Zusammen bilden Pilze und Baumwurzeln auf diese Weise ein riesiges Netzwerk im Wald. Manche vergleichen das Netzwerk mit dem Internet und bezeichnen es deshalb als "Wood Wide Web". Und tatsächlich gibt es schon seit längerer Zeit Hinweise darauf, dass über dieses Netzwerk nicht nur Pilz und Baum Nährstoffe tauschen, sondern auch Bäume untereinander. Ein Baum, der weniger gut wächst, weil er im Schatten steht, könnte so vom Zucker eines gut wachsenden Baumes profitieren. Auch der Nachwuchs könnte auf diese Weise von älteren Bäumen unterstützt werden.

Das nährte romantische Vorstellungen vom "Wood Wide Web" als Netzwerk, das für ein harmonisches Miteinander im Wald sorgt: Jeder hilft jedem im Superorganismus Wald – vor allem durch den Transport von Zucker. Die Schweizer ForscherInnen von der WSL machten dazu ein Experiment im Phynwald. Sie pflanzten Sämlinge in den Waldboden und begasten einen erwachsenen Baum in der Nähe mit markiertem Kohlendioxid.
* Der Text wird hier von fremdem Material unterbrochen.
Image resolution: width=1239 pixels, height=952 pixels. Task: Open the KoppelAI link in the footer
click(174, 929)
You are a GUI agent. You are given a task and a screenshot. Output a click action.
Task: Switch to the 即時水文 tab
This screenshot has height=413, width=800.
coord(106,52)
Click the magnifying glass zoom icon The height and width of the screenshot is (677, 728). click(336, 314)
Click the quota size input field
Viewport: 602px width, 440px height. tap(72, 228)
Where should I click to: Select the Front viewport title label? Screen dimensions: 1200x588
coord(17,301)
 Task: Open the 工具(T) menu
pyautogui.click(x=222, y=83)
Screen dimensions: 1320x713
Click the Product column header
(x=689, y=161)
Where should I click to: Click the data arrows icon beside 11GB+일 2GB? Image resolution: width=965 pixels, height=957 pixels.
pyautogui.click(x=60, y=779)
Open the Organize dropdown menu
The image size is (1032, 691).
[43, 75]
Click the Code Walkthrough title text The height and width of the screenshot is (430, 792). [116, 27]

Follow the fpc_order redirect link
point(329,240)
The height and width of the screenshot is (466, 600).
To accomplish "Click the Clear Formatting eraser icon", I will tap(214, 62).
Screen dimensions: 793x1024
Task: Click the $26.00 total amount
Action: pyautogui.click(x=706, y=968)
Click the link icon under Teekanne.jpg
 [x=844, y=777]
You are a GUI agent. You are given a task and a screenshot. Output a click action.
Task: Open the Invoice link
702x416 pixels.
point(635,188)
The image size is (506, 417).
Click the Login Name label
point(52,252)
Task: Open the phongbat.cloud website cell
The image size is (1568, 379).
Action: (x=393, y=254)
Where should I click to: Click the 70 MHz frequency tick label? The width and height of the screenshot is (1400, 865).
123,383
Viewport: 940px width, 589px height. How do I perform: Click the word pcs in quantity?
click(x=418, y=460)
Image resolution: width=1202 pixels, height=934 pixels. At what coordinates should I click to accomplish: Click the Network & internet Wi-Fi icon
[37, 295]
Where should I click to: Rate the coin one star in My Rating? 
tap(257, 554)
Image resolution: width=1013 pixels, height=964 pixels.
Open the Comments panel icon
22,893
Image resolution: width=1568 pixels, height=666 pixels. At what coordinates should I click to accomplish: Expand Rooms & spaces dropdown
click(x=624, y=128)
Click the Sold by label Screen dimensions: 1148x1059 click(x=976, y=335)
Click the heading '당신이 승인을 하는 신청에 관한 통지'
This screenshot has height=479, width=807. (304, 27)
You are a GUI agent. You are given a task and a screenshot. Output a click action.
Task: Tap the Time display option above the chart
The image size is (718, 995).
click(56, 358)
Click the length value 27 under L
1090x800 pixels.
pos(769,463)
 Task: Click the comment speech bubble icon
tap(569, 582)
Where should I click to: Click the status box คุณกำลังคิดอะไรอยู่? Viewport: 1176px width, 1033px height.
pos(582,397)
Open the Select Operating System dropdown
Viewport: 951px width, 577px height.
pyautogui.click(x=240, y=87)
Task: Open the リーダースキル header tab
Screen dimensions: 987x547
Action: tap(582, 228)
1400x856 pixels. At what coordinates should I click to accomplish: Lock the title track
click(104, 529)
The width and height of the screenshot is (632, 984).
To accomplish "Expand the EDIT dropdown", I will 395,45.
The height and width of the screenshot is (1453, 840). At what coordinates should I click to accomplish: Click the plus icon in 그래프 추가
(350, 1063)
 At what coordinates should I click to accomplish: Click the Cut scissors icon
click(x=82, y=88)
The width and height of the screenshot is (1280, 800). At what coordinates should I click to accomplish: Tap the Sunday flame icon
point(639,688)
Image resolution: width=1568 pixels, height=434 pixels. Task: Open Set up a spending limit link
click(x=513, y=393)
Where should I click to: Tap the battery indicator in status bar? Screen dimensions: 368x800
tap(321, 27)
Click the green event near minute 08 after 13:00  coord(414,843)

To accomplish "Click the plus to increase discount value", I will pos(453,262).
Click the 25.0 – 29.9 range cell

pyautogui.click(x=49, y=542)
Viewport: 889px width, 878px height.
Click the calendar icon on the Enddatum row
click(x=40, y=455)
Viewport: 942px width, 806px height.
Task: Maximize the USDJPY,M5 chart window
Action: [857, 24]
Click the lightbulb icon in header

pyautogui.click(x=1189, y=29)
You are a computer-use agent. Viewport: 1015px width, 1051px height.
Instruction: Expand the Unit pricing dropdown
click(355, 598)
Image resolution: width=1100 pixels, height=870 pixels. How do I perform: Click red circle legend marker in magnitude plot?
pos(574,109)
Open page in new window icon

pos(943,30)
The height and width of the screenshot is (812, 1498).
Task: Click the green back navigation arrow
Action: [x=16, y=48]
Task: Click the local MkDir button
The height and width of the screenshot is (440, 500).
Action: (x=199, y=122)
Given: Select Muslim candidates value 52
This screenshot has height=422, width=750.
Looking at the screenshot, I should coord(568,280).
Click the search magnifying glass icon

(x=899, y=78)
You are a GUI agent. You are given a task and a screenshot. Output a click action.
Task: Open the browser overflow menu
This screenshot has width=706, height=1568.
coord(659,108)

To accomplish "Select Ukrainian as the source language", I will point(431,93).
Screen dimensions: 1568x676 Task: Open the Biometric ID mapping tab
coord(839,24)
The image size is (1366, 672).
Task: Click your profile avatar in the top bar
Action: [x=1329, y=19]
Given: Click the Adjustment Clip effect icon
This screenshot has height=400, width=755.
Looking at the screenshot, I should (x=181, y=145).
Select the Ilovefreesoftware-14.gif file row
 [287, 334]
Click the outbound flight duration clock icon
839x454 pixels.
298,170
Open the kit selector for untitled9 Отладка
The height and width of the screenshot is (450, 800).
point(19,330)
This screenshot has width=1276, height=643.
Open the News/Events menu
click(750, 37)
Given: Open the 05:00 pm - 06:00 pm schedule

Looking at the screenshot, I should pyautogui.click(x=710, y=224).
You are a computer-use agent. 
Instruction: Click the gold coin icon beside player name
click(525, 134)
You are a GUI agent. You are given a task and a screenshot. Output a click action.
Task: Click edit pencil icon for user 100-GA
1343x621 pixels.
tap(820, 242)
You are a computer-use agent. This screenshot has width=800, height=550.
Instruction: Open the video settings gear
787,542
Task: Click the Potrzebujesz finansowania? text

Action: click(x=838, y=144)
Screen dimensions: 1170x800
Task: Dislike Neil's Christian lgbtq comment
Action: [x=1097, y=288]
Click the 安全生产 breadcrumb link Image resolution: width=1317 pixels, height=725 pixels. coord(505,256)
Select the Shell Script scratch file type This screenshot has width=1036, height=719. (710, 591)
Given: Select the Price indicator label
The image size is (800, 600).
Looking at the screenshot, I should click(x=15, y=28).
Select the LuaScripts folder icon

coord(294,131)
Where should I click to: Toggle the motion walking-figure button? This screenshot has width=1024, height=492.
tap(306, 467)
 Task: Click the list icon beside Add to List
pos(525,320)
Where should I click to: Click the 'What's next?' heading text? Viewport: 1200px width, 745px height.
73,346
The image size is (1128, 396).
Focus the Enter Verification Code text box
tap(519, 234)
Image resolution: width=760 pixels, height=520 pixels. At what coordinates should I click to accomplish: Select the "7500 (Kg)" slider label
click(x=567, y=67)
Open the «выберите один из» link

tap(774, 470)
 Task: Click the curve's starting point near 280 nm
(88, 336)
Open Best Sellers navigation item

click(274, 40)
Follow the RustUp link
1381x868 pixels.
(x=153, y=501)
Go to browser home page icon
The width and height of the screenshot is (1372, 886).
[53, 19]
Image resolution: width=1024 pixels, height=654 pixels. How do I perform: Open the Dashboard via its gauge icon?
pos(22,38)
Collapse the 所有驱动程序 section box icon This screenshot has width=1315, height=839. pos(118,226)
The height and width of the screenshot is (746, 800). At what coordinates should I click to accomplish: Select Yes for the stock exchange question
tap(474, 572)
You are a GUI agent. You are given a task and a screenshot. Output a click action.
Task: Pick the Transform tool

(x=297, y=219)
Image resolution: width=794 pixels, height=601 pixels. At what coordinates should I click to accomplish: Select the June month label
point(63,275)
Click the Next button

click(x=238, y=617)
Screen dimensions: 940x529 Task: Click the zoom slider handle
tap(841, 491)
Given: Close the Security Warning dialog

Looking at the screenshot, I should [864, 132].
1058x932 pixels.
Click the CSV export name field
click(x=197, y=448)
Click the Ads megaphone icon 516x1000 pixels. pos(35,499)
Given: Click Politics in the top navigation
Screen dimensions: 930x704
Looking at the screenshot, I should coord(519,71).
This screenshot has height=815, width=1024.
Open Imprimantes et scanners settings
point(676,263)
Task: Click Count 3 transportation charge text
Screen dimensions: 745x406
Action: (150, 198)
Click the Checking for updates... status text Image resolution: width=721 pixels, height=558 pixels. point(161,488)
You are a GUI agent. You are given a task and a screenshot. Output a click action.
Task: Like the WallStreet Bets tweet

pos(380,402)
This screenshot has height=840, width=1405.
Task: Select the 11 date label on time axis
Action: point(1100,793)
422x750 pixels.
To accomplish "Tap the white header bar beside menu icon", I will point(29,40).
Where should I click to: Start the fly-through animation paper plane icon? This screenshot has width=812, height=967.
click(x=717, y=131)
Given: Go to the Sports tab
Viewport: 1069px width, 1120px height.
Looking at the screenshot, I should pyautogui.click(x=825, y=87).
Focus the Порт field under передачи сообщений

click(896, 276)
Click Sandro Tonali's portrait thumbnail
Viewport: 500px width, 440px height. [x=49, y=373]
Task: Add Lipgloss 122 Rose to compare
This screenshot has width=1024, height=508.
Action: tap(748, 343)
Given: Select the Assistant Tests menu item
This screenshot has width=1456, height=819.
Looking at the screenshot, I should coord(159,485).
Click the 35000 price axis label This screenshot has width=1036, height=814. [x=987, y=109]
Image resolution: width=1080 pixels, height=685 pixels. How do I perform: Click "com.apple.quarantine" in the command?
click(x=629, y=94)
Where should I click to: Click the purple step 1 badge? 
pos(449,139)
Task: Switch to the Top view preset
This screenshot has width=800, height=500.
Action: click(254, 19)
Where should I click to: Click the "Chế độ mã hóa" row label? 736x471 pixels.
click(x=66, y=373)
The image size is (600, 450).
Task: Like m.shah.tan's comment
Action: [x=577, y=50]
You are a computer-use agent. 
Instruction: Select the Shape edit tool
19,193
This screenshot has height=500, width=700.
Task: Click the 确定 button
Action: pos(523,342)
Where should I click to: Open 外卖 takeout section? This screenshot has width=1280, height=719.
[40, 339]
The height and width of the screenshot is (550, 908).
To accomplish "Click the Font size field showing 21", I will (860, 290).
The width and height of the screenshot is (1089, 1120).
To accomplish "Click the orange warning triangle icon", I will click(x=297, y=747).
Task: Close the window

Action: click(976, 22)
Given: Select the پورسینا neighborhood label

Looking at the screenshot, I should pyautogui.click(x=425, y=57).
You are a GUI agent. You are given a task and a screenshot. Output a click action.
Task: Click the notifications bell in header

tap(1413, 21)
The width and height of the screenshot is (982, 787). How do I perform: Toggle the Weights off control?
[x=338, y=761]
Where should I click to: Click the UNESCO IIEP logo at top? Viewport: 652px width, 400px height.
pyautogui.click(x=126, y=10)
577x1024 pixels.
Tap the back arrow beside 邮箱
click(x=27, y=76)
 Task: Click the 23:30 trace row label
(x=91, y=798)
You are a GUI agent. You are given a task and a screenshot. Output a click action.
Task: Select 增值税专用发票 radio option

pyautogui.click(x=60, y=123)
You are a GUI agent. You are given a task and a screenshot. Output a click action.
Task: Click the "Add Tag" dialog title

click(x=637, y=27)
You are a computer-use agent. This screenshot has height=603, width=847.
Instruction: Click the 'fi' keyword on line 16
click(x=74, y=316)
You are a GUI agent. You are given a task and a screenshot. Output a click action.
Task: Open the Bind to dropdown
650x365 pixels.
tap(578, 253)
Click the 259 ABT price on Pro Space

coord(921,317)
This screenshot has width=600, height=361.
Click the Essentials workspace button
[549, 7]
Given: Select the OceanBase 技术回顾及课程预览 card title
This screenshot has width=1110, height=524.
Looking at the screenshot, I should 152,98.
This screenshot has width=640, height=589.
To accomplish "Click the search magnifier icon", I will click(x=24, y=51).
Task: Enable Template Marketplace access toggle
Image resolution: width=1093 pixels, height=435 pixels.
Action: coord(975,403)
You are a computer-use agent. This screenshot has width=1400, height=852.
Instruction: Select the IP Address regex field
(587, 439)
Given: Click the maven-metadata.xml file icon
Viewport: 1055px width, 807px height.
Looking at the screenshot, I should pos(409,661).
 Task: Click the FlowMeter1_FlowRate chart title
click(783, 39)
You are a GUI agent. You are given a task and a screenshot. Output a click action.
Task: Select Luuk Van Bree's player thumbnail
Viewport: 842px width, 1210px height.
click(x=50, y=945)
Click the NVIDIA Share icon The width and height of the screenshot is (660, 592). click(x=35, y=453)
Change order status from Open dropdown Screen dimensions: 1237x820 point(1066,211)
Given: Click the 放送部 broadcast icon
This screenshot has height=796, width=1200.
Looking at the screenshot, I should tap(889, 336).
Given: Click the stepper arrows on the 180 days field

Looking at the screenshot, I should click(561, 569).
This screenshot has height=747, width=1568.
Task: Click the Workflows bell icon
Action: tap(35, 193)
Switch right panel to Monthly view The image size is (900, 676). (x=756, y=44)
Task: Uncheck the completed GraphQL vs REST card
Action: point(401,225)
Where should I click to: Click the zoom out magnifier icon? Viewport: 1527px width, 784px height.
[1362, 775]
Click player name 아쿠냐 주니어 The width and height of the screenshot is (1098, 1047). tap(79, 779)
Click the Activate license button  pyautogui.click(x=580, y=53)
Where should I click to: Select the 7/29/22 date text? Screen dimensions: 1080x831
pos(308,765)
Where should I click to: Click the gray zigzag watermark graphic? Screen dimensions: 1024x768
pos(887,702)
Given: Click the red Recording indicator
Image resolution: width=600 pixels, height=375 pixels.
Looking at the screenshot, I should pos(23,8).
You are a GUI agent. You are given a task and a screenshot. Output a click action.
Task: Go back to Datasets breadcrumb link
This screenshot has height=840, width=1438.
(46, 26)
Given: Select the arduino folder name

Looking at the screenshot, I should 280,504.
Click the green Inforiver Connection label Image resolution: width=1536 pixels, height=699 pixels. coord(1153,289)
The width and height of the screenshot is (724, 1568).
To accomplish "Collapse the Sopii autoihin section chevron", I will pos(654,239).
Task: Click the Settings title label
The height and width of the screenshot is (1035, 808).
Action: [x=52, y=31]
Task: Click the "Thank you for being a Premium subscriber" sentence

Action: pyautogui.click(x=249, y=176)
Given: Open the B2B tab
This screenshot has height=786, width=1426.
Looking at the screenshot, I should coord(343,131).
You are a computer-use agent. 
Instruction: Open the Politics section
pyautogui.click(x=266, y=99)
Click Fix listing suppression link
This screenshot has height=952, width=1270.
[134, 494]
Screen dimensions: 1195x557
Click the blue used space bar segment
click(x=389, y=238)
Aus diesem Kohlendioxid machte der Baum dann Zucker, der ebenfalls markiert ist. Und den konnten die ForscherInnen verfolgen.

Pilznetzwerk transportiert Zucker von Baum zu Baum

Und tatsächlich fanden sie in späteren Laboranalysen heraus, dass Zucker vom erwachsenen Baum zu den Sämlingen transportiert wurde. Allerdings nahmen die jungen Bäume den Zucker gar nicht auf. Er blieb in den Pilzen an der Wurzelspitze. Nur in ganz seltenen Fällen drang er in die Wurzelspitze ein. Im Sämling selbst fanden die Forscherinnen gar keinen markierten Zucker. Bei den benachbarten erwachsenen Bäumen rund um den begasten Baum war es genauso. Der Zucker kam an den Wurzeln an, wurde aber nicht aufgenommen und verwertet.

Die Schlussfolgerung der ForscherInnen: Sehr wahrscheinlich spielt der Zuckertransport über die Pilze von Baum zu Baum ökologisch keine Rolle. Dass er zum Überleben der Bäume im Wald beiträgt, ist wohl ein Mythos. Trotzdem: Tatsache ist, dass ein Baum etwa Tausend verschiedene Substanzen über die Pilze in den Boden entlässt. Vielleicht sind sie alle irgendwie wichtig für das Zusammenleben im Wald: für Mikroorganismen, Pilze und Pflanzen.

Mit manchen dieser Stoffe kommunizieren die Bäume wahrscheinlich auch untereinander. Wie und in welcher Situation all diese Substanzen wirken und wie wichtig sie für das Ökosystem Wald sind, ist jedoch kaum erforscht. Und welche Rolle das "Wood Wide Web" dabei spielt, ist ebenfalls noch weitgehend rätselhaft.